[Extract]
-=-=-=-=-

Talk:File Formats

From CrossWire Bible Society

Jump to: navigation, search

Contents

non-SWORD software

I couldn't see the value of listing other Bible software in our Wiki, but tolerated it since it was supposed to be further developed into something more worthwhile. However, now that it's become largely an ad for non-Sword software, I'm going to remove the whole section.

Only material related, relevant, or useful to CrossWire and/or the SWORD Project need go in our Wiki. Material not fitting those categories can go in someone else's Wiki and will be deleted from this one.

--Osk

Go Bible & collaboration with CrossWire

I have just added some information about Go Bible. Please visit my user page to see why, rather than removing this. David Haslam 15:47, 7 August 2008 (MDT)

Tessaract OCR software

Having just added a stub section about Tessaract, I'd like to suggest that Troy adds a few words about it. David Haslam 20:03, 9 January 2009 (UTC)

Zefania XML

A couple of days ago, there was a message from Wolfgang Schultz in the Sword dev mailing list which announced that he has removed all websites relating to Zefania XML. Certainly the link now goes to a "page under construction" message. David Haslam 19:25, 27 April 2009 (UTC)

The sourceforge repository for various modules is still available at [1]. The most recently uploaded module is the Zürcher Bibel, dated April 12, 2009. David Haslam 10:00, 15 May 2009 (UTC)
The admins for this sourceforge project are Tom Baccei and Mathieu Delarue. David Haslam 10:03, 15 May 2009 (UTC)
This repository is still active. Many more Zefania XML files have been uploaded since I last reported. David Haslam 16:14, 25 July 2009 (UTC)

PMD files?

Anyone know a way (short of obtaining and installing an old version of PageMaker) how to extract the text from a PMD file? David Haslam 09:13, 14 June 2009 (UTC)

Anyone tried Create Adobe® PDF Online? This online service is only available to subscribers in the US & Canada. I live in the UK. David Haslam 09:33, 14 June 2009 (UTC)

Please discuss before reverting - the page is now become inaccurate

I see that 7 of my recent edits have been reverted by Osk. In future, please discuss before reverting - as the page is now become inaccurate. David Haslam 11:58, 24 July 2009 (UTC)

I reverted because one of your last edits erased text following "$$$". This is the second time you've done this kind of careless edit. Last time, I (and I believe another editor) corrected all of the deletions you performed. --Osk 15:47, 24 July 2009 (UTC)
I have no idea why that occurred, when all I was doing was changing a redlink in the previous paragraph, and that only during my last edit before your reversion. I'm sure this wasn't through carelessness. I normally check my edits using preview before saving. This is quite weird! Could this be due to a subtle bug in the wiki software? David Haslam 19:44, 24 July 2009 (UTC)
I've been thinking about this further. The two items of text that were unintentionally deleted were both Bible references. A couple of weeks ago I installed a Firefox add-on called Bible Refalizer. I wonder if that was the cause? I'll do some tests in the wiki sandbox, and report later. David Haslam 21:09, 24 July 2009 (UTC)

-=-=-=-=-

[Study material]
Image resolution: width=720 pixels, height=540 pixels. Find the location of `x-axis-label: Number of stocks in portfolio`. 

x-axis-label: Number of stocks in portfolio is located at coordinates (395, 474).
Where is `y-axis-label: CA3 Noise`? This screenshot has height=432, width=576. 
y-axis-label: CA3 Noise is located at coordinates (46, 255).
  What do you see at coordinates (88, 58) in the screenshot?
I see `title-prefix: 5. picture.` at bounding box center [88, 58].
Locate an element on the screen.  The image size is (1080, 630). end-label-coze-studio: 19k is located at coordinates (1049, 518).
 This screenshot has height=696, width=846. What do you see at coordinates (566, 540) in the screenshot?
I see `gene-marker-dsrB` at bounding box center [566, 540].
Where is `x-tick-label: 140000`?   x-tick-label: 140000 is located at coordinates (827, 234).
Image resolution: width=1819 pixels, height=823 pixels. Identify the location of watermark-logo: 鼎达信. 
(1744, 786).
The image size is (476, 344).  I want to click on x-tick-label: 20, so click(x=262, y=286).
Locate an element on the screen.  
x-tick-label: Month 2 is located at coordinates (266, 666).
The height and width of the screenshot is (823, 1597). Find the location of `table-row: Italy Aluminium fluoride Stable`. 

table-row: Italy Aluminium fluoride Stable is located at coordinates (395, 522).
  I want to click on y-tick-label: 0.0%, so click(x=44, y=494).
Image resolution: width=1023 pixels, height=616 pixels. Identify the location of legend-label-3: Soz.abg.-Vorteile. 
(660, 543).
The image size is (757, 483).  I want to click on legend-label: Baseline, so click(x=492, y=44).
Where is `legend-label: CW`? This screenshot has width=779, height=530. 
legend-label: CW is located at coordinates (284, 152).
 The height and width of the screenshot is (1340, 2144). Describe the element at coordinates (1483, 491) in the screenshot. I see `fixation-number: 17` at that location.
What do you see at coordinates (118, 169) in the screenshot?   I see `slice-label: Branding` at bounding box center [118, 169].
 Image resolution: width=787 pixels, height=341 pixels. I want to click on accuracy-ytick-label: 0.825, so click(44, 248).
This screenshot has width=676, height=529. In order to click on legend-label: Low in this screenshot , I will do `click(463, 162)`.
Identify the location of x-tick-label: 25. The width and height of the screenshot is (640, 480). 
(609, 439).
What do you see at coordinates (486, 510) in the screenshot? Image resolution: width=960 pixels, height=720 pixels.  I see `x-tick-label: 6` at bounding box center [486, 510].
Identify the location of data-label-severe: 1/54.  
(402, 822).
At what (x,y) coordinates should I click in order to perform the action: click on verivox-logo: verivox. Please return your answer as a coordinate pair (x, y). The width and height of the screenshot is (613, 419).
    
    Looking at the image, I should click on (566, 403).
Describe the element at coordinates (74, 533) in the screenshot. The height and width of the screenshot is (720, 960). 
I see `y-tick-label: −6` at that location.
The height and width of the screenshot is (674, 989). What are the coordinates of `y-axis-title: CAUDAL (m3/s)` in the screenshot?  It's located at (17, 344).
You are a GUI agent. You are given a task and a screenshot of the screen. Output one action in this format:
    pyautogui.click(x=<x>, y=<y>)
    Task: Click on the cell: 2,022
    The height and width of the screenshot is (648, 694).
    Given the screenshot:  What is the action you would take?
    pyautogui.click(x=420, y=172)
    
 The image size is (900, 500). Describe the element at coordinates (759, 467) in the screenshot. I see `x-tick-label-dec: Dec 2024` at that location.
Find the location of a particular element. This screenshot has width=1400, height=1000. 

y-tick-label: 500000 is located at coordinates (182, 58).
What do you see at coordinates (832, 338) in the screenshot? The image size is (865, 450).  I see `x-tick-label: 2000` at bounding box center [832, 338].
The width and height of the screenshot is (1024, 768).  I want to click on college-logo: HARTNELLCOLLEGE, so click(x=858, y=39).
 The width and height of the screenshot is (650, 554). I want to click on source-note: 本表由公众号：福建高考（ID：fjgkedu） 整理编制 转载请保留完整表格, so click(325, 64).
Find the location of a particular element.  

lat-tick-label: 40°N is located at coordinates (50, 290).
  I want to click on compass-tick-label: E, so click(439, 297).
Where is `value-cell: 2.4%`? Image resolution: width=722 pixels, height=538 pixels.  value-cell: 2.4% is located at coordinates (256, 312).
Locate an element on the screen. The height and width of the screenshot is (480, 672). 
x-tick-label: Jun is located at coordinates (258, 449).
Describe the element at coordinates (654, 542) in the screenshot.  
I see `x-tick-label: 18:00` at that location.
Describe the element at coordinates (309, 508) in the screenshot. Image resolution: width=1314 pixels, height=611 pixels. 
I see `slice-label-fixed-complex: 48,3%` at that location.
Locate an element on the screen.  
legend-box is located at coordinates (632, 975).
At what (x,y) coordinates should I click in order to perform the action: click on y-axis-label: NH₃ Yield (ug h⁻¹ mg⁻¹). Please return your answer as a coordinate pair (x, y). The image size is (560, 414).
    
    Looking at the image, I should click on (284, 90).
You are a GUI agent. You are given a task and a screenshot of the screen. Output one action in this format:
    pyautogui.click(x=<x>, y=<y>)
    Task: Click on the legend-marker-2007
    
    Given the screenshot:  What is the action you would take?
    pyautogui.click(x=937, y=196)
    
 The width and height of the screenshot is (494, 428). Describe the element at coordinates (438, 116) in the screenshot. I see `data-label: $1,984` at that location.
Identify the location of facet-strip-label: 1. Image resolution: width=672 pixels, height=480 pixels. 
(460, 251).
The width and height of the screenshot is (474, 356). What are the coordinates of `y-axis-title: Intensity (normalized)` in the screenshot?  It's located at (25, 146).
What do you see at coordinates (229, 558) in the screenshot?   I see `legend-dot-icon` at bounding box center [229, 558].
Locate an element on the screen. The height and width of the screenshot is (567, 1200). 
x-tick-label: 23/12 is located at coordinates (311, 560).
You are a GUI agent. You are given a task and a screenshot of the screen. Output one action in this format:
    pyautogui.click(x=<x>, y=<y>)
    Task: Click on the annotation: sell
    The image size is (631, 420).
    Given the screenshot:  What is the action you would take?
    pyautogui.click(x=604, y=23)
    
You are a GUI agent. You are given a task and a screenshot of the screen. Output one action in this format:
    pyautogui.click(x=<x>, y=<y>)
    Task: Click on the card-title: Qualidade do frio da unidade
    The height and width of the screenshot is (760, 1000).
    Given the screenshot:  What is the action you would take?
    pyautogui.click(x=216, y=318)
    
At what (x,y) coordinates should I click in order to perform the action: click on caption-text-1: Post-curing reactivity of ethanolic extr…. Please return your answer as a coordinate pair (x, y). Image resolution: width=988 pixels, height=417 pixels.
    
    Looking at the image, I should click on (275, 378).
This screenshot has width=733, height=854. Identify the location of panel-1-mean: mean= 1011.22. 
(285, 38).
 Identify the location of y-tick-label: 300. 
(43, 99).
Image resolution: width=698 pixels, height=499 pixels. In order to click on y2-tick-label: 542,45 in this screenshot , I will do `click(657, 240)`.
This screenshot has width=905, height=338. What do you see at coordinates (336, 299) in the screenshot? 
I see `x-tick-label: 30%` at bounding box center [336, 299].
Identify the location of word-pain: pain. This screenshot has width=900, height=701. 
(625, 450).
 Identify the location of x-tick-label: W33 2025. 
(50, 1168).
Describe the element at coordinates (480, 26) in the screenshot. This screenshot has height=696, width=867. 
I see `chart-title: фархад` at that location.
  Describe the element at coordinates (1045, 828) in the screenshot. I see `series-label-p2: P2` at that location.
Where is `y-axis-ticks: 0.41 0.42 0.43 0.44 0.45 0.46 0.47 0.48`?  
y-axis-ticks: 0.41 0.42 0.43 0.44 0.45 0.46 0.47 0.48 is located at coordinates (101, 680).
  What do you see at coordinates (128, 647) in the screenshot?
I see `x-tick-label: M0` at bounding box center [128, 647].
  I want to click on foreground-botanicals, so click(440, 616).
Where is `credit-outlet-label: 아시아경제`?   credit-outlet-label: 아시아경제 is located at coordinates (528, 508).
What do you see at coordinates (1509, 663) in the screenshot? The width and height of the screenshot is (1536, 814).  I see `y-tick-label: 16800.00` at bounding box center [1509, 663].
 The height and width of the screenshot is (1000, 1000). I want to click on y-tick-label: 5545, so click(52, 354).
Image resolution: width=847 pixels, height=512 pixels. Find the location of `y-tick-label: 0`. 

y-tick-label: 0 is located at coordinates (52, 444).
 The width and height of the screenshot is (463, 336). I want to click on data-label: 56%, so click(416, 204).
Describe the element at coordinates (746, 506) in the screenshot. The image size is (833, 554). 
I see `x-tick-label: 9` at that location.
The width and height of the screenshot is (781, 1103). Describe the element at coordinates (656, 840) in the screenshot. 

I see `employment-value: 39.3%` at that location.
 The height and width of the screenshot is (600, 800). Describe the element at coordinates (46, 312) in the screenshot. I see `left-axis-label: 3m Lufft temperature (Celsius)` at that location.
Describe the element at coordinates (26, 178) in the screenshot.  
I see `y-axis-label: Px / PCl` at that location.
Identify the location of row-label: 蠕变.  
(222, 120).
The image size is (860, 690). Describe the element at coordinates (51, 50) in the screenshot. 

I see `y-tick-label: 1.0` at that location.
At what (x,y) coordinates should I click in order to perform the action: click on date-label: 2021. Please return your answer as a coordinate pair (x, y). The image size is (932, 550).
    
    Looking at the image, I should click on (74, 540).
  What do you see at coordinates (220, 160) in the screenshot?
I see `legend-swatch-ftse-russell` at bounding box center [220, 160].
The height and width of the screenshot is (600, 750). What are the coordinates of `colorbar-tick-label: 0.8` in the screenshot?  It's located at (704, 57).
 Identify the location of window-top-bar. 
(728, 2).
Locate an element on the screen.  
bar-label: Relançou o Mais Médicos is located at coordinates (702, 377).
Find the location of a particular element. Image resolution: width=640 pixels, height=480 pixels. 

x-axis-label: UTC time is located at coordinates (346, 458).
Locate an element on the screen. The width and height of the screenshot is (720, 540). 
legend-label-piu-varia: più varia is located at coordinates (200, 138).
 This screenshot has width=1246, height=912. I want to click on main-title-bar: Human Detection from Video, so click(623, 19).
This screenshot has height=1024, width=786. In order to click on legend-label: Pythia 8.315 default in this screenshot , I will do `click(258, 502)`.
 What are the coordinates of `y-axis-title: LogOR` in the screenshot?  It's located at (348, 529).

-=-=-=-=-

Pick up the wiki talk page on file formats after its final comment and continue the discussion.

[Written response]
With Bible Refalizer enabled, when a wiki page or section is edited, Bible references in the edit box get removed. With Refalizer disabled, everything is OK. This is a serious bug in the Refalizer add-on for Firefox. I have reported it to the programmer, James Anderson. David Haslam 16:31, 29 July 2009 (UTC)

usfm2osis.pl

Is the word 'rudimentary' still needed before usfm2osis.pl ? David Haslam 12:48, 26 October 2009 (UTC)

Creating and copying from PDF files

Providing the document's security properties permit copying, the entire content of a PDF file can be copied using Adobe Reader 9.x (I have successfully used this to paste a complete Bible text into Wordpad). Couple this concept with the fact that there are several printer drivers that permit printing from any Windows application to a PDF file, and let your imagination run riot. Two such printer drivers are the commercial program called pdfFactory from Fineprint, and the free program called PDFCreator. David Haslam 11:21, 19 November 2009 (UTC)

modwrite / treeidxutil / xmlcatalog

Please would someone provide a suitable description of these SWORD tools. I have added a line for each under Miscellaneous. David Haslam 13:28, 7 December 2009 (UTC)

Still waiting. David Haslam 15:57, 19 December 2009 (UTC)

SGML section

I added the SGML section after learning that one of my contacts in SIL has a task for converting some Folio View files to Logos format, and he's doing it via XML. He's probably not using SP, yet I thought it helpful to record what I have found. David Haslam 17:50, 22 April 2010 (UTC)

XHTML-TE and Go Bible Creator

I am in contact with the SIL employee who is adapting Go Bible Creator to add the option to specify XHTML-TE as a source text format. Email me if you'd like further details. David Haslam 12:21, 25 May 2010 (UTC)

imp2osis.pl

Here is a copy of the help output for imp2osis.pl

imp2osis.pl -- IMP (Sword Import) format to OSIS 2.1.1 converter version 2.0.1
Revision 227 (2009-10-30)
Syntax: imp2osis.pl <osisWork> <input filename> [-o OSIS-file] [-m]

The -m option will produce milestoned <verse/> elements, 
which are more likely to produce valid OSIS from Bibles with OSIS markup internally.

No attempt is made to convert markup present in the verse entries themselves, 
so this tool is appropriate for converting Bibles that already contain OSIS markup or plaintext markup.

This tool is ONLY intended for VersKey-type Sword texts, namely Bibles and commentaries.

Lightly edited to avoid having to use horizontal scrolling. David Haslam 16:37, 4 December 2010 (UTC)

Why I have added the section about ODF

Works that are supplied as word processing files are sometimes difficult to convert to OSIS XML. The XML content of an ODF file may prove to be a useful intermediate step for format shifting. In theory, it should be feasible to develop an XSLT script to perform such a transformation. David Haslam 13:41, 23 March 2011 (UTC)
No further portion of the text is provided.